Monday, May 11, 2009

All your BASE are belong to the Cloud

If you haven't heard about the CAP vs BASE debates yet, then you are definitely not following the "cloud" or distributed systems space very closely.

Before you wander off following these links, let me tell you briefly what CAP and BASE stand for:
CAP = Consistency, Availability, Partition-tolerance
BASE = Basically Available, Soft state, Eventual consistency

Apparently, the CAP theorem says that you can only have any 2 of the 3 at any point when you are talking about really large scale, horizontally scaled software. And this article explains quite clearly why that is so.

Dr. Eric Brewer of Inktomi (and Berkley) fame had described an alternative way back in 1998 called BASE.

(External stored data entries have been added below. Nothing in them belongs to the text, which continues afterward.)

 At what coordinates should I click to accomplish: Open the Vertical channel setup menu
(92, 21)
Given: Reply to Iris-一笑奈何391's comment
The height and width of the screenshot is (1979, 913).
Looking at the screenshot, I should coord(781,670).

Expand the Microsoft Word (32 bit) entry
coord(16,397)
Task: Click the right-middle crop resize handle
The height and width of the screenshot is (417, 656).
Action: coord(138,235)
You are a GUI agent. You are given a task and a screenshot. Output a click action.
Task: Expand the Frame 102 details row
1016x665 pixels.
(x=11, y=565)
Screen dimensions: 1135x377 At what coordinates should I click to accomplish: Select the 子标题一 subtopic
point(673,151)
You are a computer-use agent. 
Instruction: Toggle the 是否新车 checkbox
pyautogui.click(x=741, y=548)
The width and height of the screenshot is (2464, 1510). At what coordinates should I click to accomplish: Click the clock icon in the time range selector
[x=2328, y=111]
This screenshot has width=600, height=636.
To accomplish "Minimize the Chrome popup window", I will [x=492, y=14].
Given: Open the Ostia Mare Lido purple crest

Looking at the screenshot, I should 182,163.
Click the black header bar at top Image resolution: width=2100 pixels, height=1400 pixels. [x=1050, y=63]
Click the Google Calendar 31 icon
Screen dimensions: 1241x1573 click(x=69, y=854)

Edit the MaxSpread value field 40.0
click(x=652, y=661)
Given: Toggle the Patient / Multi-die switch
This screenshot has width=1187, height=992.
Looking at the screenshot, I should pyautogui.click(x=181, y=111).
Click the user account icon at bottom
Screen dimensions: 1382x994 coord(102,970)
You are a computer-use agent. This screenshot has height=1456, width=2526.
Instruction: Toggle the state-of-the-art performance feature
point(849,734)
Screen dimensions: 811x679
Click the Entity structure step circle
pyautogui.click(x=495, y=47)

He said that your software has to be aware of its distributed nature. Instead of relying on the Database or some other centrally (single point of failure) shared resource like a File system to provide ACID guarantees, build your software such that it can accommodate failures of increasing severity. Only then can you really scale out.

There is plenty of material on the Web to do this research. I am aware of people using Distributed Caches and its variants on massive scales such as - Memcached, Hadoop, Cassandra, Voldermort etc. On the other hand I have personally seen people using Distributed Caches running alongside traditional OLTP systems - almost the other end of the spectrum where you have modest 20-30 nodes.

However, I was wondering what people/projects in the middle of this cluster-scale are doing. I found 2 interesting presentations:
1) Financial Transaction Exchange at
2) Forging ahead - Scaling the BBC into Web/2.0

The first BetFair presentation doesn't really talk about clusters, per se. But they do talk about their experience with various scalability models they attempted. Their architecture seems to be smack dab in the middle of this scale. They still use a single large Database for most of their work.

The second one is moderately interesting because they are very much like these other massive scale Web 2.0 systems. I have great respect for such systems, but I've already read about such things like Amazon, Flickr, Facebook and the like. But one really interesting thing they have done is use markers (like Airport Threat Level colors :-) to identify the health of the servers in the system. Based on this they decide what to do with the user requests. This is perhaps the clearest application of BASE that I've read about so far. Amazon's Dynamo also does this, I believe - but they use Vector clocks and other algorithms.

Anyway.. interesting reading.